-- WHAT TO PRODUCE --
Please locate each line of the material below that contains the word "dimensions" and copy those lines.

-- TASK INPUT --
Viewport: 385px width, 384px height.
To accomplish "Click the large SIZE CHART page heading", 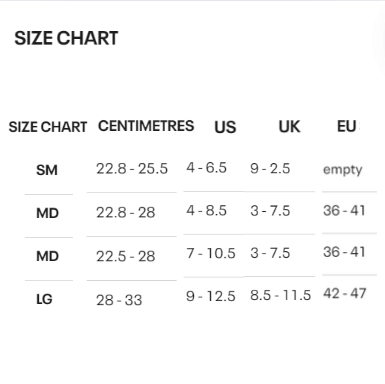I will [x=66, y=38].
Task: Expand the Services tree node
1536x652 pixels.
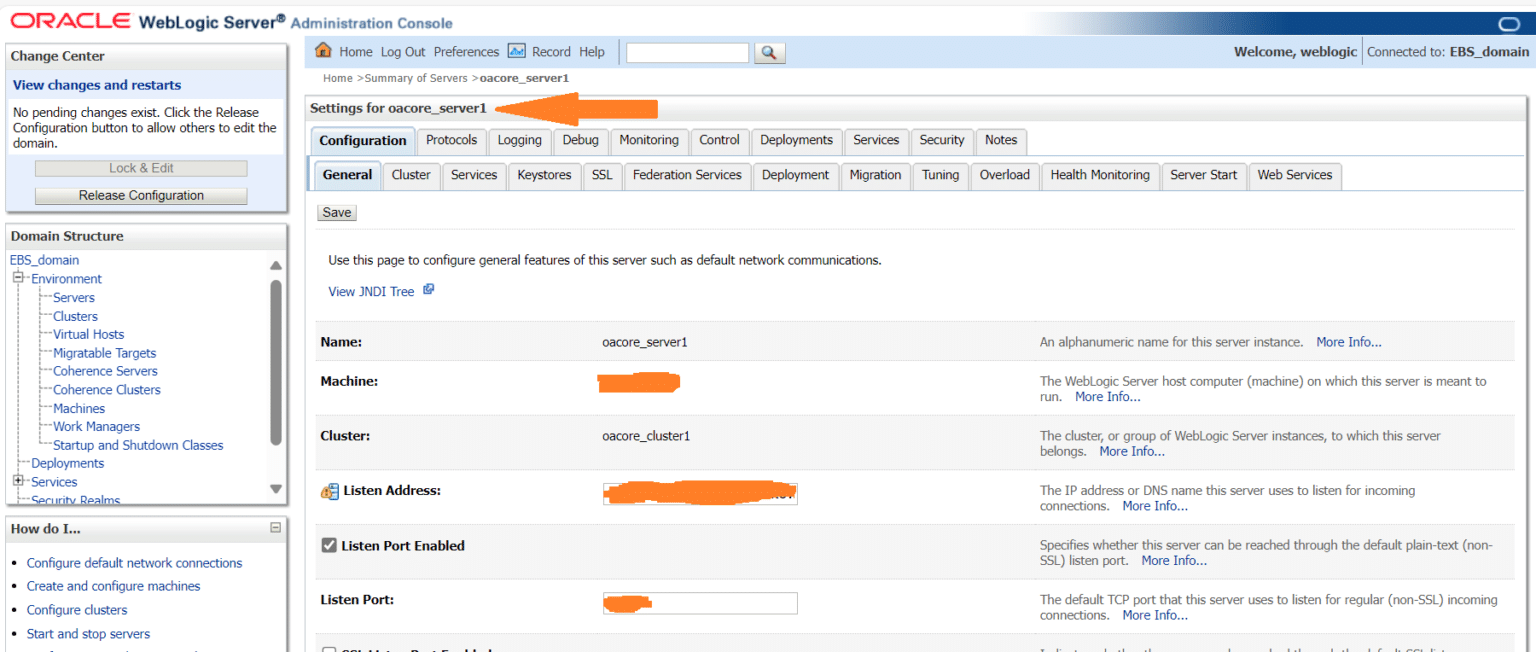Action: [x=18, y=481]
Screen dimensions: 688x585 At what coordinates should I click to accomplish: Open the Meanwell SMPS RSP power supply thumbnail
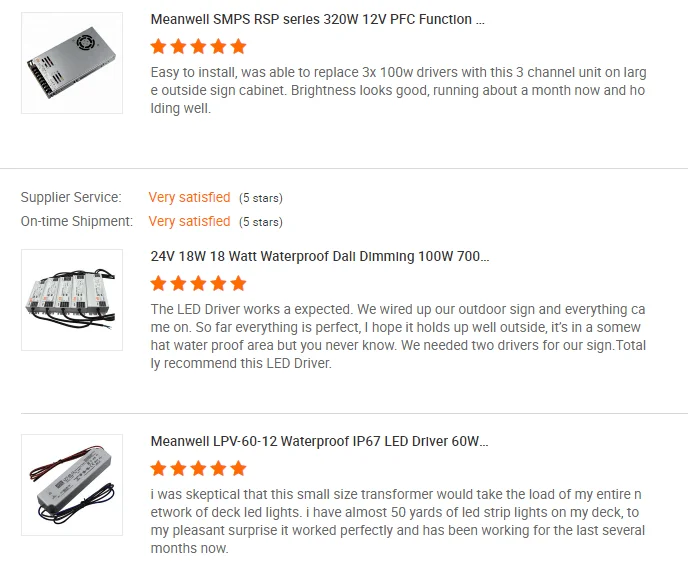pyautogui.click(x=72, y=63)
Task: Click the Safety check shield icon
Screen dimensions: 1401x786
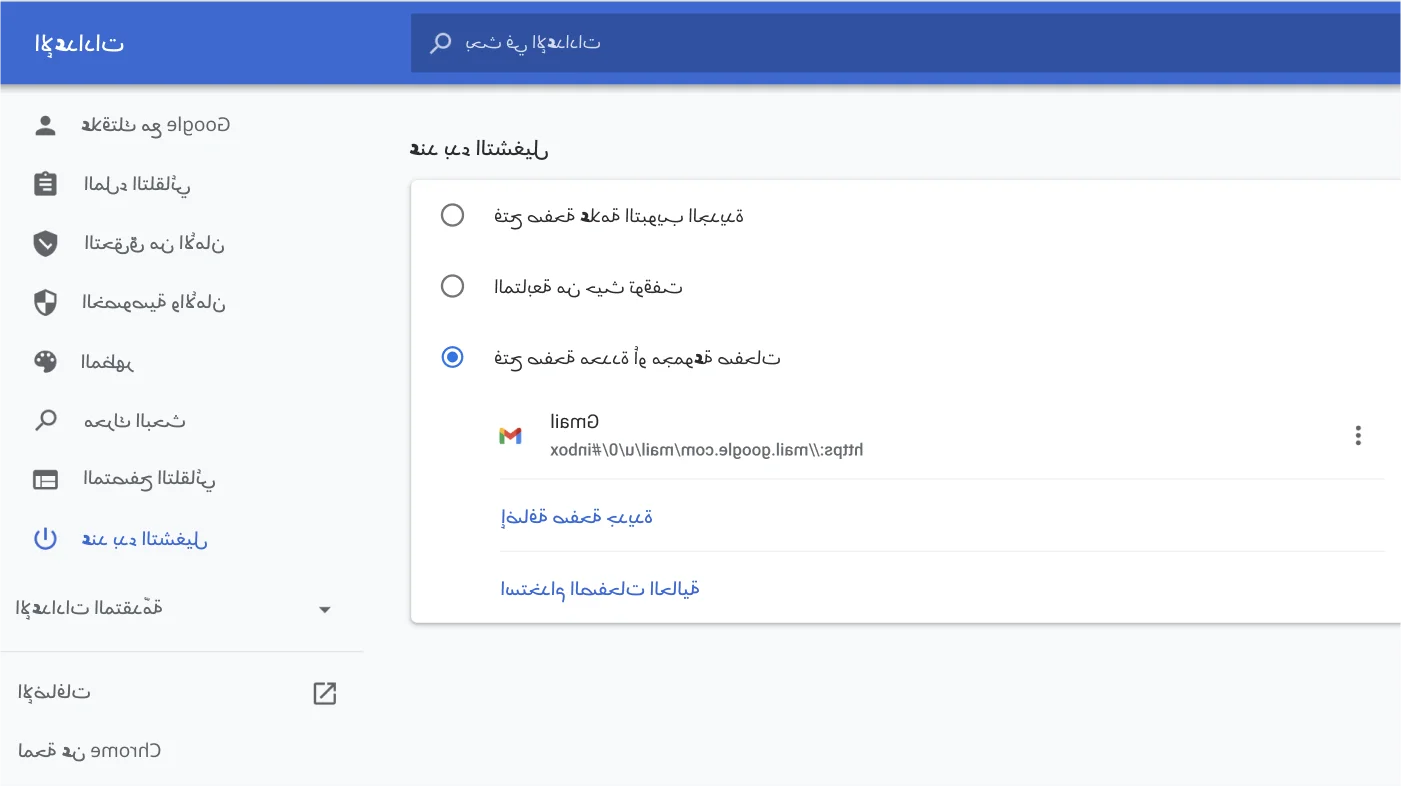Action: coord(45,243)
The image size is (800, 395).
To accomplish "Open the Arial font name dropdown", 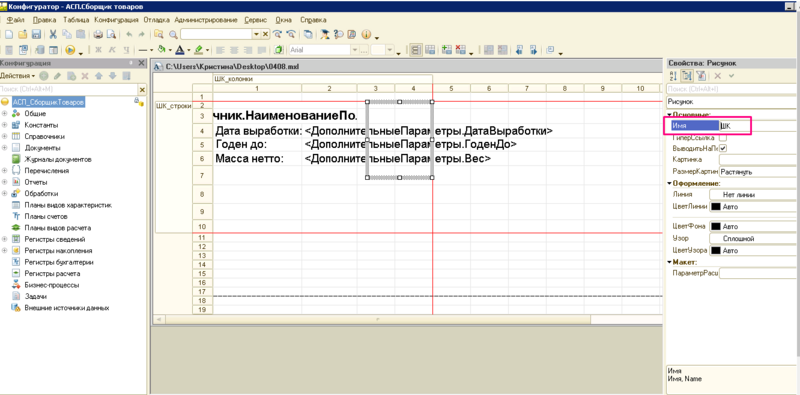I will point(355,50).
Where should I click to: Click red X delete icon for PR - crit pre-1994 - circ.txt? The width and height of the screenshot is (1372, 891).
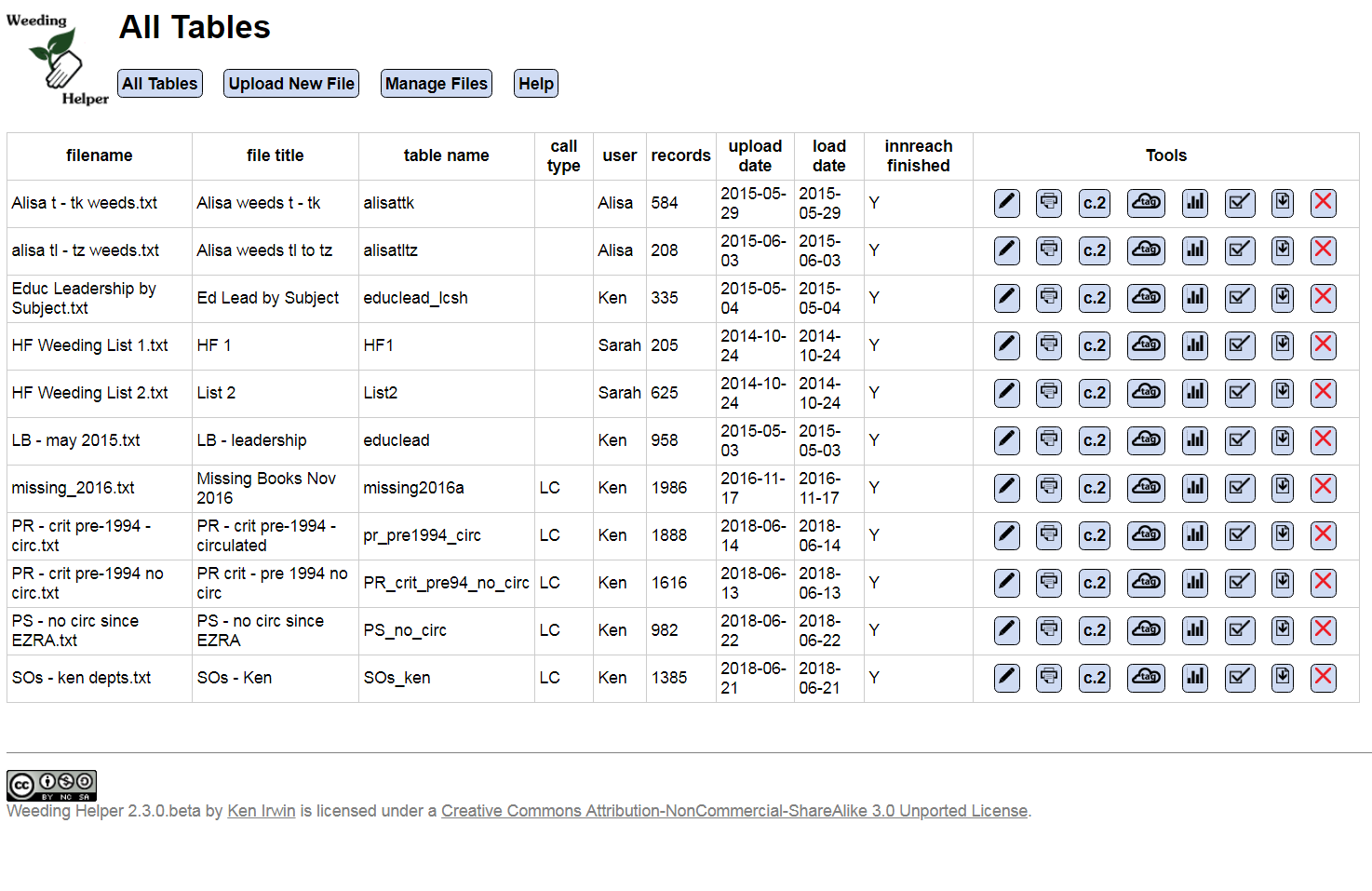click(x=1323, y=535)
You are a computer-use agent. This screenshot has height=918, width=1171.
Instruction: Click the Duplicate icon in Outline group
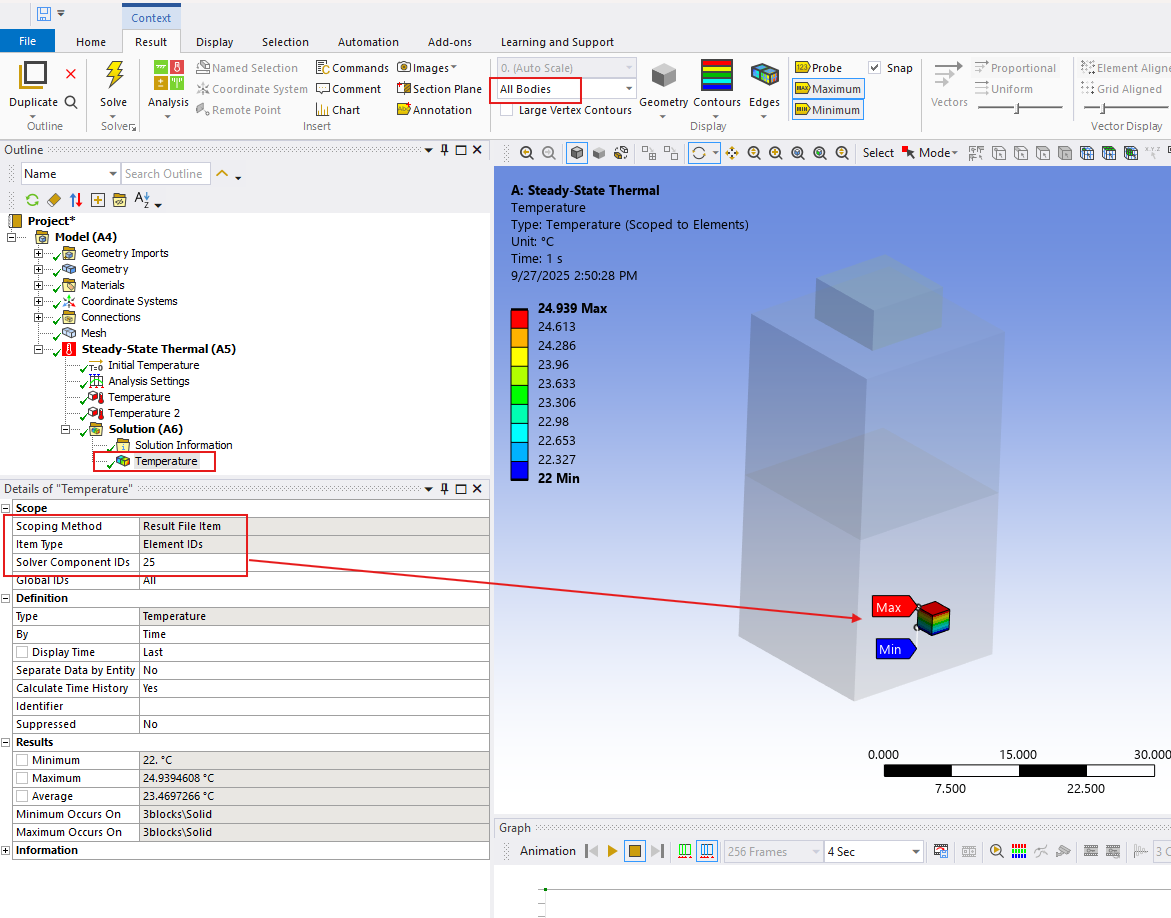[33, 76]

-- RIGHT ANSWER --
Screen dimensions: 688x585 At what coordinates should I click to accomplish: Open the Meanwell SMPS RSP power supply thumbnail
Screen dimensions: 1401x786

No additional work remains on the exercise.